(Stored items)
========================================================================

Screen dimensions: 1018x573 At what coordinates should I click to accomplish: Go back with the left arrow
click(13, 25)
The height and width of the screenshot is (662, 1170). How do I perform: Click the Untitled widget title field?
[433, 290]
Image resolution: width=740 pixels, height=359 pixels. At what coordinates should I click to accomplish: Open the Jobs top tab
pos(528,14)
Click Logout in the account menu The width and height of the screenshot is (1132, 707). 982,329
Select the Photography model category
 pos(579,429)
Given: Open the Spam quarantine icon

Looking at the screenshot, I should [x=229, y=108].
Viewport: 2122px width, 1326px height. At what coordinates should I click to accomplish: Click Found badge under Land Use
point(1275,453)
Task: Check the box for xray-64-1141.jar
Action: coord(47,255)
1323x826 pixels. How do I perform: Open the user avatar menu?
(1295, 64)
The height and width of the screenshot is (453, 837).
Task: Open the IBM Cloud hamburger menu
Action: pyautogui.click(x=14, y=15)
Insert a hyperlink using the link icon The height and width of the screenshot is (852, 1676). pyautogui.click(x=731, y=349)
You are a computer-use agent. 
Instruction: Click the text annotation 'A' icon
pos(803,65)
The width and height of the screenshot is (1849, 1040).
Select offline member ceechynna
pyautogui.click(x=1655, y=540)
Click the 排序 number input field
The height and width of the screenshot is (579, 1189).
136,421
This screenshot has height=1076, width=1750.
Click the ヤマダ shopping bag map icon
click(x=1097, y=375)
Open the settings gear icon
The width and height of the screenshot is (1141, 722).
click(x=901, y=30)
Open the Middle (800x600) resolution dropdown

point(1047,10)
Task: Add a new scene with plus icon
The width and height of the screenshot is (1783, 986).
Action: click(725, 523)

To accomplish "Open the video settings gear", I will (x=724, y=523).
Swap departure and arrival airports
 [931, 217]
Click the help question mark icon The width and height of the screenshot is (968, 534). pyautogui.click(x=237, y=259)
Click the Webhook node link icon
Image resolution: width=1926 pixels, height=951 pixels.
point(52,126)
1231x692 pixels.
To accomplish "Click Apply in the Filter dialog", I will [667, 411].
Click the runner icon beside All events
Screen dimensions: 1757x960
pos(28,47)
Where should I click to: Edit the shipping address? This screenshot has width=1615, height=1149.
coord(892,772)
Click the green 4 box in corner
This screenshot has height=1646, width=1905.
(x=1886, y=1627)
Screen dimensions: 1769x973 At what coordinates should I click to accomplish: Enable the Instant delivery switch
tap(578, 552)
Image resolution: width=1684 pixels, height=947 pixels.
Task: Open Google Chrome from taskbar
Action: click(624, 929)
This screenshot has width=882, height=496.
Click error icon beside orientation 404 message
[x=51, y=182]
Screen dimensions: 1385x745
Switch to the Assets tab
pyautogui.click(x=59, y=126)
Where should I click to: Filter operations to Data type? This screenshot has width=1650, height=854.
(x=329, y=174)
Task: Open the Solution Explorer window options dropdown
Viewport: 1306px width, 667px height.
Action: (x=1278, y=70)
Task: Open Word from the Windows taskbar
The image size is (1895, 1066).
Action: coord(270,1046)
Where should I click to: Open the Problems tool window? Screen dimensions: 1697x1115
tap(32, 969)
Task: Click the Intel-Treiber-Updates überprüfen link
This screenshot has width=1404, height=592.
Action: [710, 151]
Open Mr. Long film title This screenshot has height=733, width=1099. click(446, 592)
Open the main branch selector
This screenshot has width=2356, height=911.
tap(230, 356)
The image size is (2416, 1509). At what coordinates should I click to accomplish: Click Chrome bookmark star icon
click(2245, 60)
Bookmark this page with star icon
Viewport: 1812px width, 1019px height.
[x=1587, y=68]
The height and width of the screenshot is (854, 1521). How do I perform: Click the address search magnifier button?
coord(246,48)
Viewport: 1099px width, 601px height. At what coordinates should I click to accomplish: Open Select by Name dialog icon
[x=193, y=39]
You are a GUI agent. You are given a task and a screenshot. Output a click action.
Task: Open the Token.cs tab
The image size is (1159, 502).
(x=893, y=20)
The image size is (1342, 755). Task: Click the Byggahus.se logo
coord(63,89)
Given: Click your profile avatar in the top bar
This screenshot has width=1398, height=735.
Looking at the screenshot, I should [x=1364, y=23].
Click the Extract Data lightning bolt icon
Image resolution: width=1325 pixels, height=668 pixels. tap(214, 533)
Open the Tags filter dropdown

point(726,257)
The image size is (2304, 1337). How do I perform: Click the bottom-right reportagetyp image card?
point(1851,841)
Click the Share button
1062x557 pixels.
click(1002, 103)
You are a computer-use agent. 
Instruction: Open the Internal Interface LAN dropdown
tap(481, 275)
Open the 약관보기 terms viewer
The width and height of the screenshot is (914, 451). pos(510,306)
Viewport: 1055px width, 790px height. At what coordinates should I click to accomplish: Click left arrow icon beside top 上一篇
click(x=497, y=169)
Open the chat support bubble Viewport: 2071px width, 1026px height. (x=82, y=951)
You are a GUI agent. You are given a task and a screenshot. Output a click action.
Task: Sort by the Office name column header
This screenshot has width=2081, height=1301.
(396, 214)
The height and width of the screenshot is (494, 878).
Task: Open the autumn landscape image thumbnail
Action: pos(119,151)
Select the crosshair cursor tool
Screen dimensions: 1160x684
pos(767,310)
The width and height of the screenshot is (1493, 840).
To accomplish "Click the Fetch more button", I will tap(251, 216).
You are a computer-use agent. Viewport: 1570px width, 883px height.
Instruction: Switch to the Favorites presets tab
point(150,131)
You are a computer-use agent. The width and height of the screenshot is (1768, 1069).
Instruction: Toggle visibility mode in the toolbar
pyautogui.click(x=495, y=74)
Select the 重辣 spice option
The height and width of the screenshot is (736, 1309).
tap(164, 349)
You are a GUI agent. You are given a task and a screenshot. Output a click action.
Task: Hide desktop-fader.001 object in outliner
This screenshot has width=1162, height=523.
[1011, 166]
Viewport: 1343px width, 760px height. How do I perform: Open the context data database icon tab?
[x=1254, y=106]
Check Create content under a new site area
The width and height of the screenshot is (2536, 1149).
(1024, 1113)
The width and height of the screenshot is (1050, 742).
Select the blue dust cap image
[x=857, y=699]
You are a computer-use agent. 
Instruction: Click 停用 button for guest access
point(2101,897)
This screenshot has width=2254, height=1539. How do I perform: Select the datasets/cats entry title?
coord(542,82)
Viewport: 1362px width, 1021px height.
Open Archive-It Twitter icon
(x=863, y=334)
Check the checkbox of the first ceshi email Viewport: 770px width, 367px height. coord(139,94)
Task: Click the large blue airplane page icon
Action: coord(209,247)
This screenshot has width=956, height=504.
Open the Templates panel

========================================================================

# AIM OF THE TASK
Transcribe every record above exactly.

# WRITTEN REPLY
Screen dimensions: 1018x573 At what coordinates should I click to accomplish: Go back with the left arrow
click(13, 25)
The height and width of the screenshot is (662, 1170). How do I perform: Click the Untitled widget title field?
[433, 290]
Image resolution: width=740 pixels, height=359 pixels. At what coordinates should I click to accomplish: Open the Jobs top tab
pos(528,14)
Click Logout in the account menu The width and height of the screenshot is (1132, 707). 982,329
Select the Photography model category
 pos(579,429)
Given: Open the Spam quarantine icon

Looking at the screenshot, I should [x=229, y=108].
Viewport: 2122px width, 1326px height. At what coordinates should I click to accomplish: Click Found badge under Land Use
point(1275,453)
Task: Check the box for xray-64-1141.jar
Action: coord(47,255)
1323x826 pixels. How do I perform: Open the user avatar menu?
(1295, 64)
The height and width of the screenshot is (453, 837).
Task: Open the IBM Cloud hamburger menu
Action: pyautogui.click(x=14, y=15)
Insert a hyperlink using the link icon The height and width of the screenshot is (852, 1676). pyautogui.click(x=731, y=349)
You are a computer-use agent. 
Instruction: Click the text annotation 'A' icon
pos(803,65)
The width and height of the screenshot is (1849, 1040).
Select offline member ceechynna
pyautogui.click(x=1655, y=540)
Click the 排序 number input field
The height and width of the screenshot is (579, 1189).
136,421
This screenshot has height=1076, width=1750.
Click the ヤマダ shopping bag map icon
click(x=1097, y=375)
Open the settings gear icon
The width and height of the screenshot is (1141, 722).
click(x=901, y=30)
Open the Middle (800x600) resolution dropdown

point(1047,10)
Task: Add a new scene with plus icon
The width and height of the screenshot is (1783, 986).
Action: click(725, 523)

To accomplish "Open the video settings gear", I will (x=724, y=523).
Swap departure and arrival airports
 [931, 217]
Click the help question mark icon The width and height of the screenshot is (968, 534). pyautogui.click(x=237, y=259)
Click the Webhook node link icon
Image resolution: width=1926 pixels, height=951 pixels.
point(52,126)
1231x692 pixels.
To accomplish "Click Apply in the Filter dialog", I will [667, 411].
Click the runner icon beside All events
Screen dimensions: 1757x960
pos(28,47)
Where should I click to: Edit the shipping address? This screenshot has width=1615, height=1149.
coord(892,772)
Click the green 4 box in corner
This screenshot has height=1646, width=1905.
(x=1886, y=1627)
Screen dimensions: 1769x973 At what coordinates should I click to accomplish: Enable the Instant delivery switch
tap(578, 552)
Image resolution: width=1684 pixels, height=947 pixels.
Task: Open Google Chrome from taskbar
Action: click(624, 929)
This screenshot has width=882, height=496.
Click error icon beside orientation 404 message
[x=51, y=182]
Screen dimensions: 1385x745
Switch to the Assets tab
pyautogui.click(x=59, y=126)
Where should I click to: Filter operations to Data type? This screenshot has width=1650, height=854.
(x=329, y=174)
Task: Open the Solution Explorer window options dropdown
Viewport: 1306px width, 667px height.
Action: (x=1278, y=70)
Task: Open Word from the Windows taskbar
The image size is (1895, 1066).
Action: coord(270,1046)
Where should I click to: Open the Problems tool window? Screen dimensions: 1697x1115
tap(32, 969)
Task: Click the Intel-Treiber-Updates überprüfen link
This screenshot has width=1404, height=592.
Action: [710, 151]
Open Mr. Long film title This screenshot has height=733, width=1099. click(446, 592)
Open the main branch selector
This screenshot has width=2356, height=911.
tap(230, 356)
The image size is (2416, 1509). At what coordinates should I click to accomplish: Click Chrome bookmark star icon
click(2245, 60)
Bookmark this page with star icon
Viewport: 1812px width, 1019px height.
[x=1587, y=68]
The height and width of the screenshot is (854, 1521). How do I perform: Click the address search magnifier button?
coord(246,48)
Viewport: 1099px width, 601px height. At what coordinates should I click to accomplish: Open Select by Name dialog icon
[x=193, y=39]
You are a GUI agent. You are given a task and a screenshot. Output a click action.
Task: Open the Token.cs tab
The image size is (1159, 502).
(x=893, y=20)
The image size is (1342, 755). Task: Click the Byggahus.se logo
coord(63,89)
Given: Click your profile avatar in the top bar
This screenshot has width=1398, height=735.
Looking at the screenshot, I should [x=1364, y=23].
Click the Extract Data lightning bolt icon
Image resolution: width=1325 pixels, height=668 pixels. tap(214, 533)
Open the Tags filter dropdown

point(726,257)
The image size is (2304, 1337). How do I perform: Click the bottom-right reportagetyp image card?
point(1851,841)
Click the Share button
1062x557 pixels.
click(1002, 103)
You are a computer-use agent. 
Instruction: Open the Internal Interface LAN dropdown
tap(481, 275)
Open the 약관보기 terms viewer
The width and height of the screenshot is (914, 451). pos(510,306)
Viewport: 1055px width, 790px height. At what coordinates should I click to accomplish: Click left arrow icon beside top 上一篇
click(x=497, y=169)
Open the chat support bubble Viewport: 2071px width, 1026px height. (x=82, y=951)
You are a GUI agent. You are given a task and a screenshot. Output a click action.
Task: Sort by the Office name column header
This screenshot has width=2081, height=1301.
(396, 214)
The height and width of the screenshot is (494, 878).
Task: Open the autumn landscape image thumbnail
Action: pos(119,151)
Select the crosshair cursor tool
Screen dimensions: 1160x684
pos(767,310)
The width and height of the screenshot is (1493, 840).
To accomplish "Click the Fetch more button", I will tap(251, 216).
You are a computer-use agent. Viewport: 1570px width, 883px height.
Instruction: Switch to the Favorites presets tab
point(150,131)
You are a computer-use agent. The width and height of the screenshot is (1768, 1069).
Instruction: Toggle visibility mode in the toolbar
pyautogui.click(x=495, y=74)
Select the 重辣 spice option
The height and width of the screenshot is (736, 1309).
tap(164, 349)
You are a GUI agent. You are given a task and a screenshot. Output a click action.
Task: Hide desktop-fader.001 object in outliner
This screenshot has width=1162, height=523.
[1011, 166]
Viewport: 1343px width, 760px height. How do I perform: Open the context data database icon tab?
[x=1254, y=106]
Check Create content under a new site area
The width and height of the screenshot is (2536, 1149).
(1024, 1113)
The width and height of the screenshot is (1050, 742).
Select the blue dust cap image
[x=857, y=699]
You are a computer-use agent. 
Instruction: Click 停用 button for guest access
point(2101,897)
This screenshot has width=2254, height=1539. How do I perform: Select the datasets/cats entry title?
coord(542,82)
Viewport: 1362px width, 1021px height.
Open Archive-It Twitter icon
(x=863, y=334)
Check the checkbox of the first ceshi email Viewport: 770px width, 367px height. coord(139,94)
Task: Click the large blue airplane page icon
Action: coord(209,247)
This screenshot has width=956, height=504.
Open the Templates panel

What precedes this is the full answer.